Google-thwart

A Cautionary Tale by Mary Jackson (Originally published May 2006)

 

“Pride goeth before destruction, and an haughty spirit before a fall.” (Proverbs 16:18)

 

There are many English names containing the word “bottom”. There is Pratts Bottom in Kent, Tikli Bottom in India and Ramsbottom in Lancashire. This last is a very pretty town, which has kept its name despite efforts by some of the locals to change it to a more decorous Ramsdale. Ramsbottom is a unified whole, and not, as some have suggested, divided into Lower and Upper Ramsbottom.
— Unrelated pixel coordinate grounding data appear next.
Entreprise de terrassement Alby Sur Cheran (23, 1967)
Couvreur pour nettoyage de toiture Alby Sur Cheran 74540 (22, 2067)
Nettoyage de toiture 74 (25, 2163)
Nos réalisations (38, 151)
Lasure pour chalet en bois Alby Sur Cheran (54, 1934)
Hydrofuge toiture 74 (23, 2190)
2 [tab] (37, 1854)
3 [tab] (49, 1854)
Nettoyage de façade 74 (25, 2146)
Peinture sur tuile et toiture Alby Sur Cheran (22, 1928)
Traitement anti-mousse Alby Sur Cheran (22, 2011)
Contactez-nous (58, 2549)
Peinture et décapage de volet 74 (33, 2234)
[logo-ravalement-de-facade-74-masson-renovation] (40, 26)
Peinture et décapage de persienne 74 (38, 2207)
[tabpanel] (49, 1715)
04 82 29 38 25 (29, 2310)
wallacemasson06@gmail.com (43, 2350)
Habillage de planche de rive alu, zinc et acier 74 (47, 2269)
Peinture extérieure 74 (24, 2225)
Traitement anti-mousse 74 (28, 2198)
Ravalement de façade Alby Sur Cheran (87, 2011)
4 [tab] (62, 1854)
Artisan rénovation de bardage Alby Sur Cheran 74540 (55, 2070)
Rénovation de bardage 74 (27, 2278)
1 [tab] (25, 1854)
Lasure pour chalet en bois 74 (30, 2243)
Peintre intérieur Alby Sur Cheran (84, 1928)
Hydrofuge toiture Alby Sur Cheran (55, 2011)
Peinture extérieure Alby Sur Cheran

In addition to place names, there are surnames: Sidebottom, Winterbottom, Shipperbottom and Longbottom.

 

There is nothing remotely funny about these names.

 

That said, coming across the name Longbottom in the local paper the other day, I was struck by the thought that, while somebody given to puerile jokes might find this name amusing in itself, a more sophisticated person might wish to use it in a bilingual pun: if someone called, say, Arthur Longbottom – known to friends and family as “Art” – died young, he could have on his tombstone the epitaph “Ars longa, vita brevis”. What a good joke that would be, I thought to myself, feeling very clever.

 

Not for long. I googled Longbottom, and the Latin phrase, and it turned up around ten occurrences of this “original” joke, including, by way of consolation prize, a Willie, a John and a Thomas Longbottom. There is nothing new under the sun.

 

So my joke was not original. Nevertheless, I did originate it. It’s just that others got there first. I wondered whether there is a name for this kind of thing, specifically in the context of Google. If not, permit me to invent one – the Google-thwart.

 

“Google-thwart” is the realisation that you are not as clever as you thought you were, and that minds far greater than yours, and sometimes an embarrassingly large number of them, have got there first.

 

Alas, it seems that I am destined to be google-thwarted at every opportunity. Saddened and exhausted after the Latin-for-Longbottom debacle, I started what I thought was quite a good poem:

 

My heart aches, and a drowsy numbness pains my sense

As though of cider I had drunk

 

Better check, I thought. No point in going on with this if some cheeky so-and-so has done it already. Wearily I put my words into Google, and guess what? Rotten old Keats had written the exact same lines except for one word. And even that one word was better in his version, hemlock being a more poetic-sounding drink than cider.

 

Clearly, poetry was not going to be a field in which I could demonstrate any originality. So I decided to try physics, and came up with what I thought was quite a neat equation concerning matter and energy:

 

E= MC3

 

Yet again, Google revealed that I had been pipped to the post. Somebody called Einstein has thought up something very similar. My version was out by just one number, and a small one at that. It doesn’t seem fair, somehow.

 

Sadly it seems that I am destined not to have any original thoughts at all, and must confine myself to lamenting my condition on a website.

 

Update: I cut and pasted this whole piece into Google “exact phrase match”, and hundreds of people have done it.